# [WHAT YOU SHOULD DO]
Give the data again in full, exactly as written below.

# [SUPPLIED RECORDS]
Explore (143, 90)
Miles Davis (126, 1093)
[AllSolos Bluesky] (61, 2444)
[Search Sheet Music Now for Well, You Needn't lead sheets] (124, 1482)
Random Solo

# [RESPONSE]
Explore (143, 90)
Miles Davis (126, 1093)
[AllSolos Bluesky] (61, 2444)
[Search Sheet Music Now for Well, You Needn't lead sheets] (124, 1482)
Random Solo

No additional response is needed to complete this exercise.